The boffins used native Australian tobacco relatives that were genetically modified to create the viral proteins. The two trials involved nearly 23,000 people and the results indicated that the plant-derived vaccines are just as safe as current flu vaccines.

The influenza virus poses fresh problems for vaccine developers every year as it constantly shapeshifts. This is a massive undertaking and researchers have been crying out for an upgrade to the current technology.

The breakthrough is the largest ever demonstration of the potential to produce vaccines using plants.

“This is the first time a plant vaccine has been tested in a [human] clinical trial,” John Tregoning, an infectious disease researcher from Imperial College London, said about the results. “It is a milestone for this technology and sows the seeds for other plant-based vaccines and therapeutics.”

The development promises to be a huge boost to the annual fight against influenza, as plants can be mass-engineered to produce viral proteins at scale. Currently, most influenza vaccines are made using virus particles grown in chicken eggs or lab-grown cells.

The scientists used an Australian relative of the tobacco plant, Nicotiana benthamiana, engineered to produce just the outer shell of influenza viruses.
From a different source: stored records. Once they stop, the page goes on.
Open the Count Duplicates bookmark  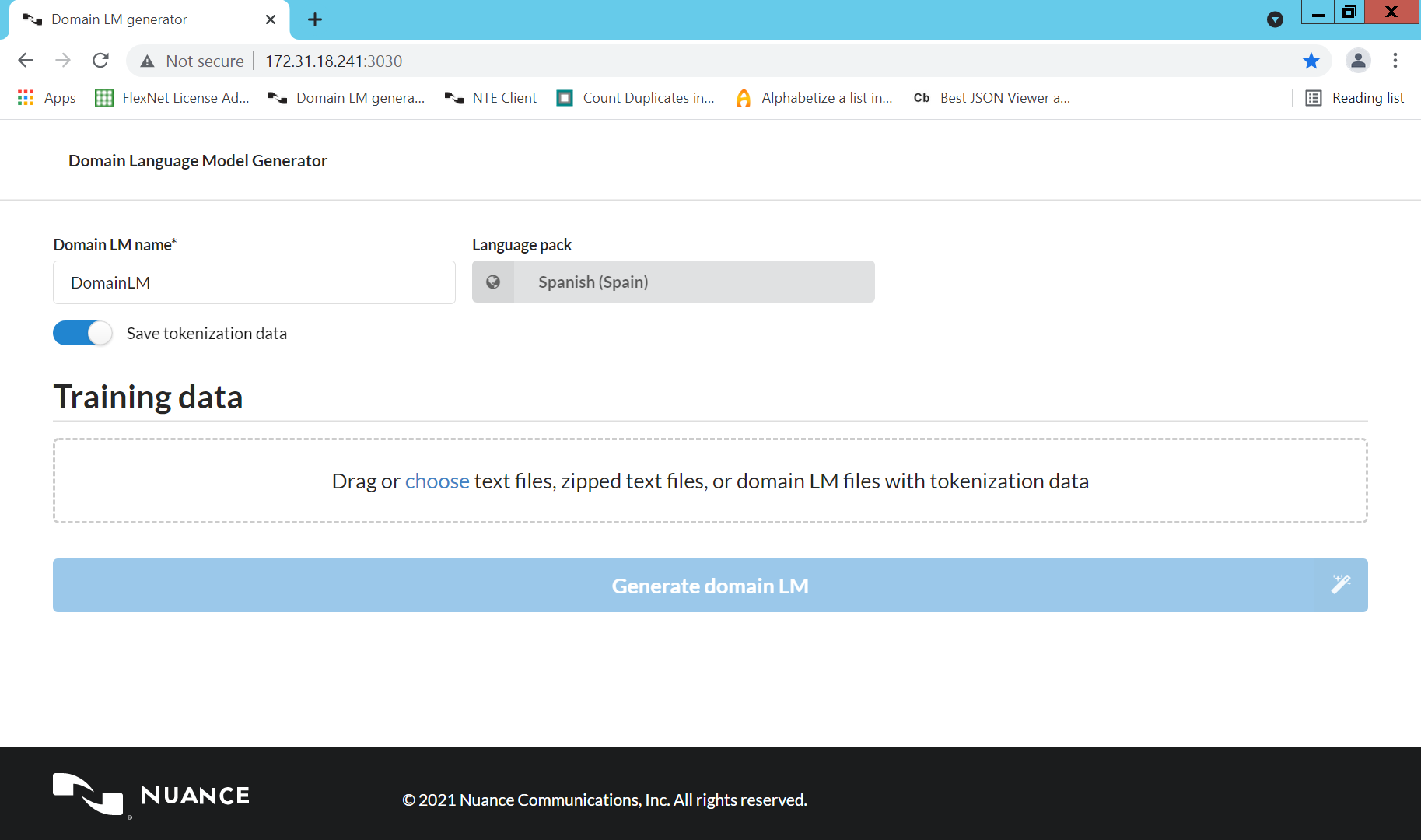(x=635, y=97)
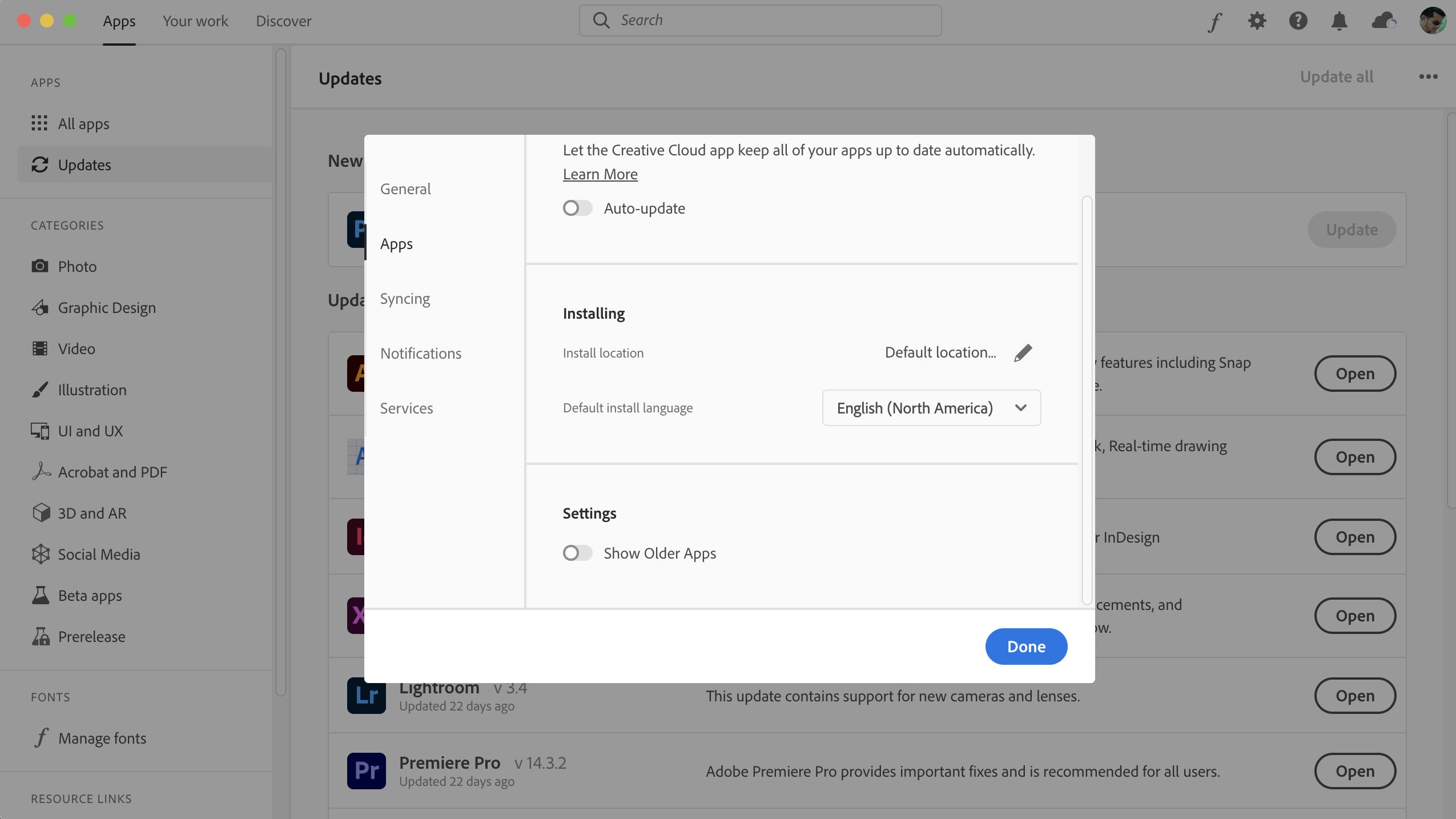The width and height of the screenshot is (1456, 819).
Task: Click the All apps grid icon
Action: [38, 123]
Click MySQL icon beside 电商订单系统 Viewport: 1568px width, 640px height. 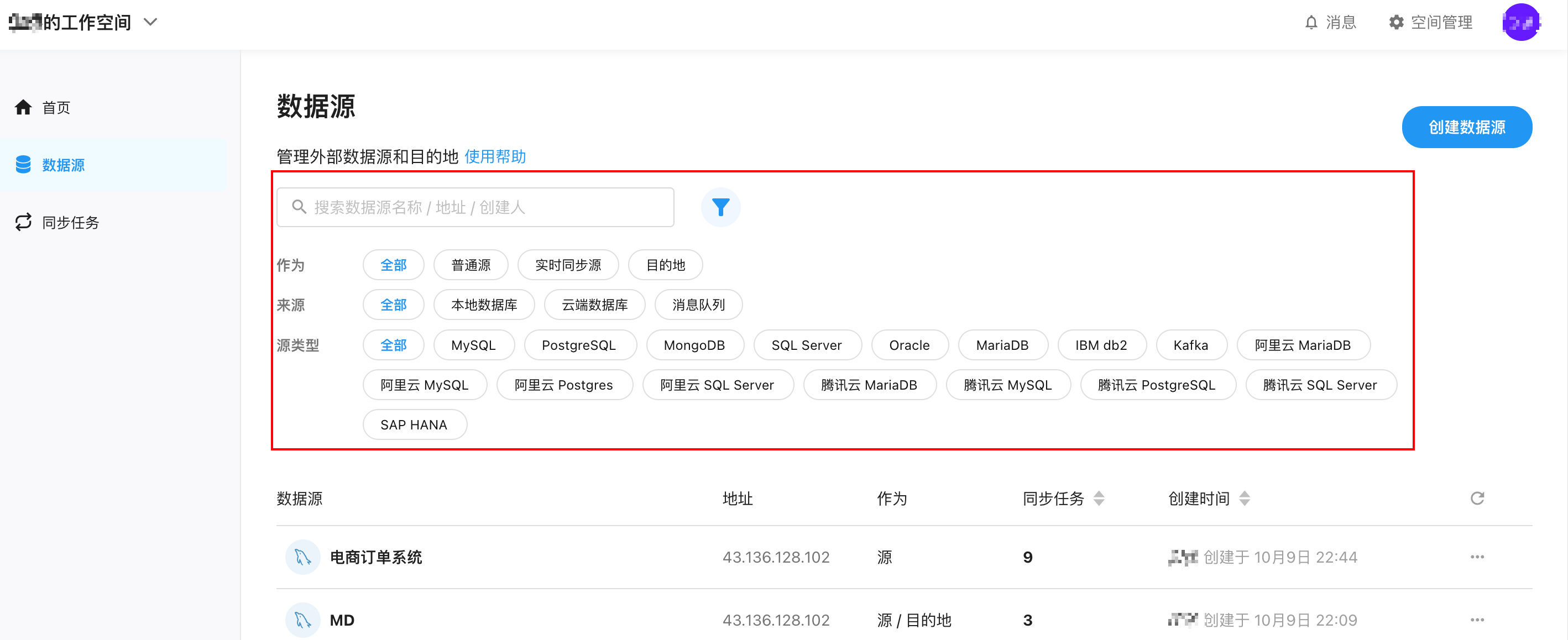pos(302,557)
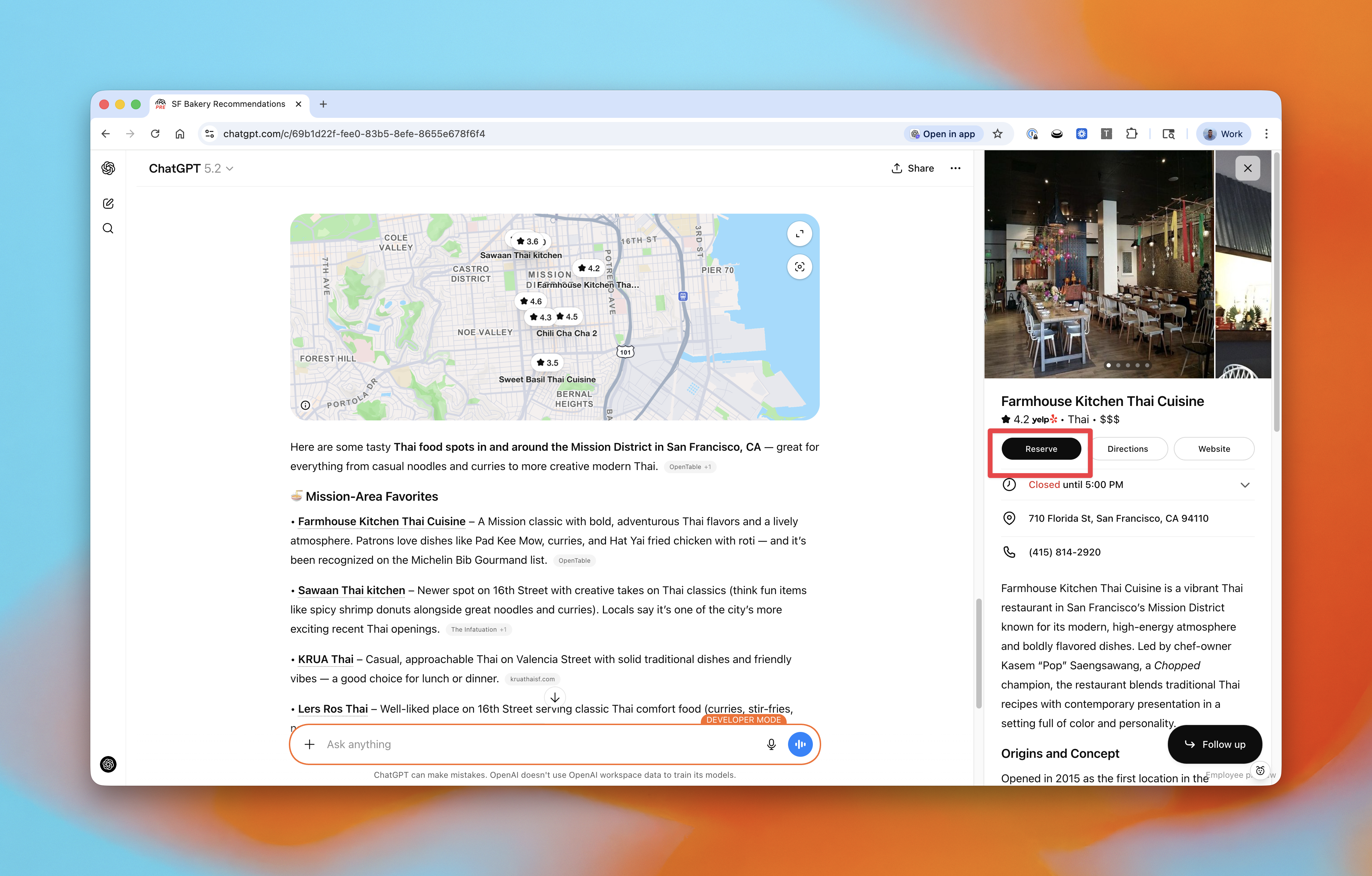Viewport: 1372px width, 876px height.
Task: Open a new chat with the compose icon
Action: (x=108, y=203)
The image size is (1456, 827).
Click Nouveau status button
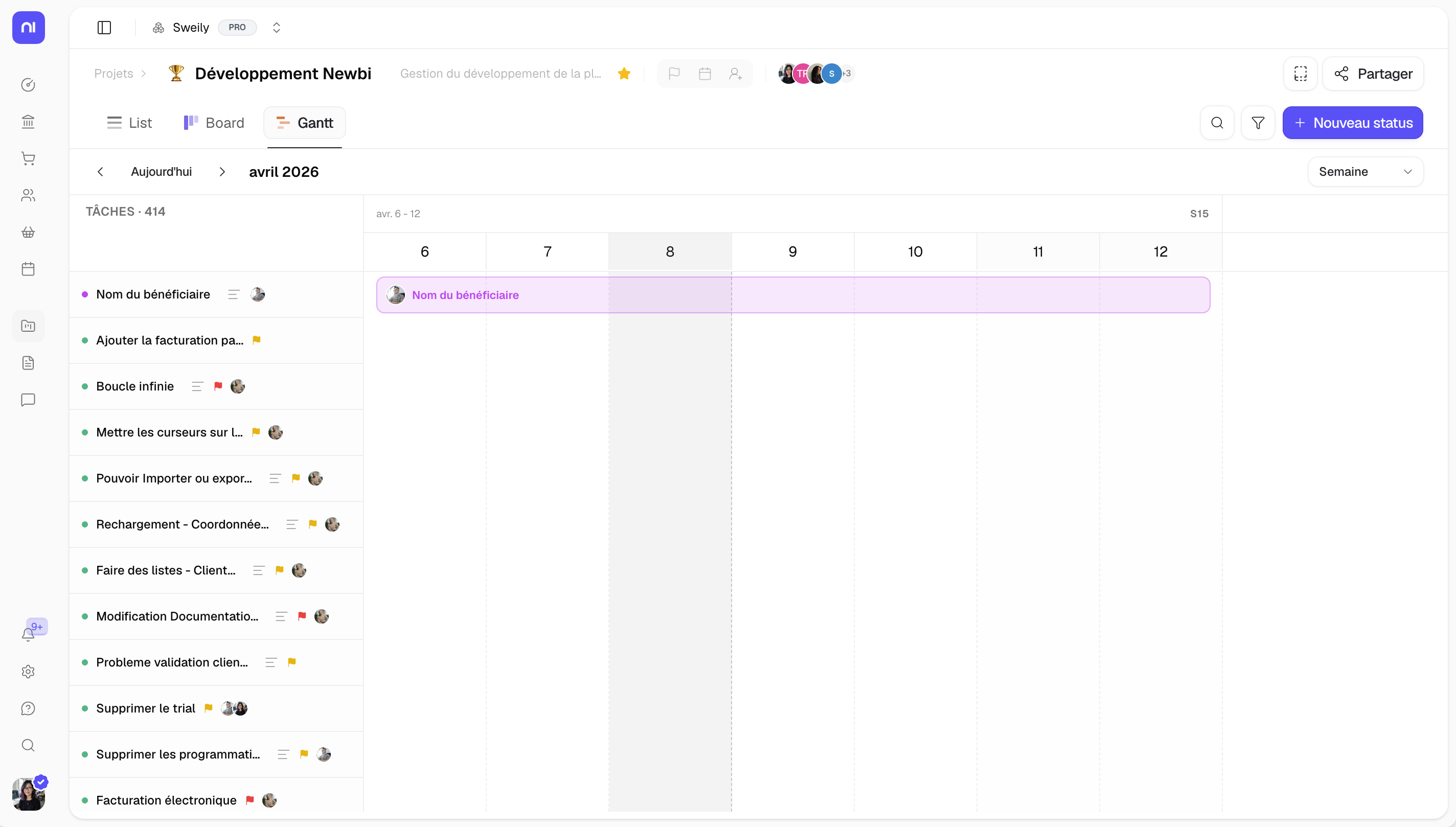click(x=1352, y=123)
These virus-like particles are then extracted and purified to make a flu vaccine.

In their paper published in The Lancet, the scientists say that their plant-based system can produce the first doses of a newly designed flu vaccine within two months of identifying an emerging influenza strain.

The results are hugely promising but the researchers still have to secure regulatory approvals for the vaccine, so it may be some time yet before plant-grown vaccines bear fruit.